Nada a dizer, a família está primeiro… Olha, improvisou-se uma apresentação de um trabalho, para justificar a deslocação de toda aquela gente e… marcou-se encontro para daí a quinze dias. Mas então a marcação ao Luís Miguel foi cerrada: dois ou três dias antes, o Luís Miguel ficou ciente da preocupação que toda a Loja tinha em relação à saúde da sua irmã, tal foi o número de telefonemas que lhe foram feitos sobre o assunto. Arranjou-se um artifício qualquer para um de nós se encontrar com ele durante a tarde e com ele vir ao local da reunião, à hora aprazada, não fosse o diabo tecê-las. E lá se fez finalmente a homenagem…

Mas o Luís Miguel, espírito arguto, mais tarde lá confessou que, não sabendo de nada, desconfiou que alguma coisa se preparava, com tanto telefonema e solicitude na sua presença… E que viu aumentadas as suas suspeitas, quando viu a sala cheia e com tantos visitantes… Mas, bom camarada, conseguiu disfarçar e mostrar-se devidamente surpreendido quando a sessão de homenagem começou (sobre a abertura da mesma, leia-se Introdução a uma merecida exceção).

Tivemos assim a felicidade de, em devido e oportuno tempo, ter tido a possibilidade de homenagear o Luís Miguel e de vermos como isso o comoveu e lhe agradou.

Tempos mais tarde, já recentemente, também o clube rotário em que se integrava o Luís Miguel decidiu fazer-lhe uma merecida homenagem. E teve a ideia de diligenciar pela comparência, além dos elementos rotários, da família e de colegas médicos, de Irmãos maçons do homenageado. Foi uma boa ideia, a que nós nos associámos de imediato. Mal sabia eu a carga de trabalhos que ia ter com aquilo… O organizador da homenagem rotária contactou-me e combinou comigo a presença de elementos da nossa Loja, informando que, por (compreensíveis) razões de espaço, poderíamos ir até cerca de 15 ou 16, inquirindo se iriam tantos. Garanti-lhe que sim. O que não sabia era o que ia acontecer: anunciada na Loja a homenagem… em menos de 24 horas o número máximo reservado a nós estava preenchido! Lá passei as duas semanas seguintes com o ingrato papel de ter de recusar a várias dezenas de interessados a presença naquela homenagem! Foi também uma oportuna homenagem, a que nos associámos com todo o gosto.

## EXCERTO DA LISTAGEM

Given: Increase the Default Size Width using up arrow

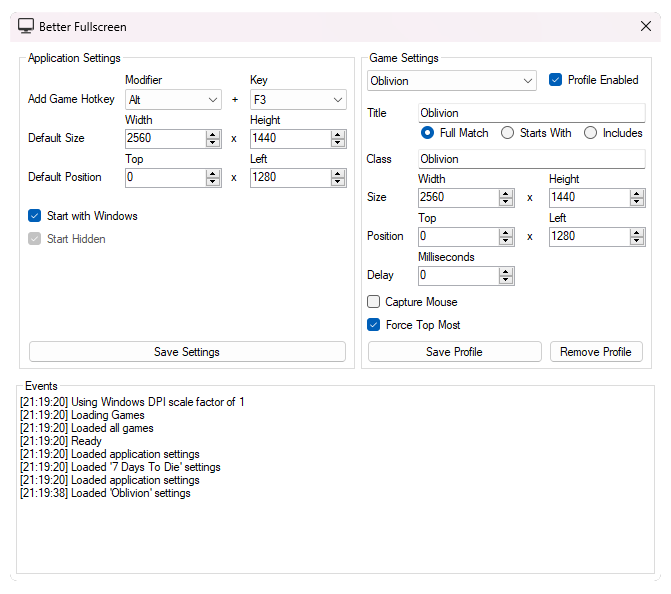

## TAREFAS A FAZER
A - Diga se estas frases estão de acordo com o texto sobre as homenagens ao Luís Miguel, respondendo sim ou não e citando as palavras do texto que o mostram: (i) O Luís Miguel desconfiou que se preparava alguma coisa. (ii) O clube rotário aceitou que fossem mais de 20 pessoas da Loja. (iii) Os lugares reservados para a Loja ficaram todos ocupados em menos de 24 horas.
B - Continue o texto sobre as homenagens ao Luís Miguel a partir da última frase.

## RESPOSTAS
A -
(i) Sim: «desconfiou que alguma coisa se preparava»
(ii) Não: «poderíamos ir até cerca de 15 ou 16»
(iii) Sim: «em menos de 24 horas o número máximo reservado a nós estava preenchido!»

B -
Reparo agora que o texto já vai longo e que será porventura desajustada a evocação de mais episódios dos muitos que nos ligam ao Luís Miguel. Só mais uma referência e (juro!) muito breve: um dos mais apreciados passeios que fizemos na Loja, foi organizado pelo Venerável Mestre Luís Rosa Dias (ver Por terras de Castelo Rodrigo e Por terras de Castelo Rodrigo – 2).

Termino então. Mas termino frisando que este texto in memoriam do Luís Miguel não tem um pingo de luto, uma ponta de saudade, um resquício de desgosto. O Luís Miguel, o nosso Luís Miguel, não o quereria. Sabia bem que, quase nonagerário, não lhe restavam muitos mais dias entre nós. Encarava esse inevitabilidade com naturalidade. Com o seu sorriso nos lábios… Um texto in memoriam do Luís Miguel não pode, não deve ter, e não tem, sombra de sentimentos negativos. Porque o Luís Miguel, o nosso Luís Miguel, foi precisamente o oposto disso – e a sua boa disposição, a sua bonomia, o seu ar prazenteiro não mereceriam isso. Um texto in memoriam do Luís Miguel é e só deve, só pode ser um texto de boas, de excelentes recordações, de respeitosa ternura pelo que o Luís Miguel sempre nos deu. Neste texto, portanto, não cabe desgosto, não entram lutos. É um texto de alegria por termos tido o privilégio de sermos amigos e Irmãos do Luís Miguel, de celebração por tudo o que com ele aprendemos, com ele vivemos, com ele rimos, com ele brincámos, mas também com ele trabalhámos.

Evocar o Luís Miguel, só pode ser isto, uma serena e plena manifestação de regozijo pela sua vida e pela nossa participação nela. Muito obrigado por teres sido, por seres, nosso amigo, Luís Miguel! Vamos recordar-te com ternura e apreço até chegar, a cada um de nós, a hora de te reencontrar e de te entregar, em nome de todos e de cada um dos que por cá continuarem a permanecer, o nosso Triplo e Fraterno Abraço!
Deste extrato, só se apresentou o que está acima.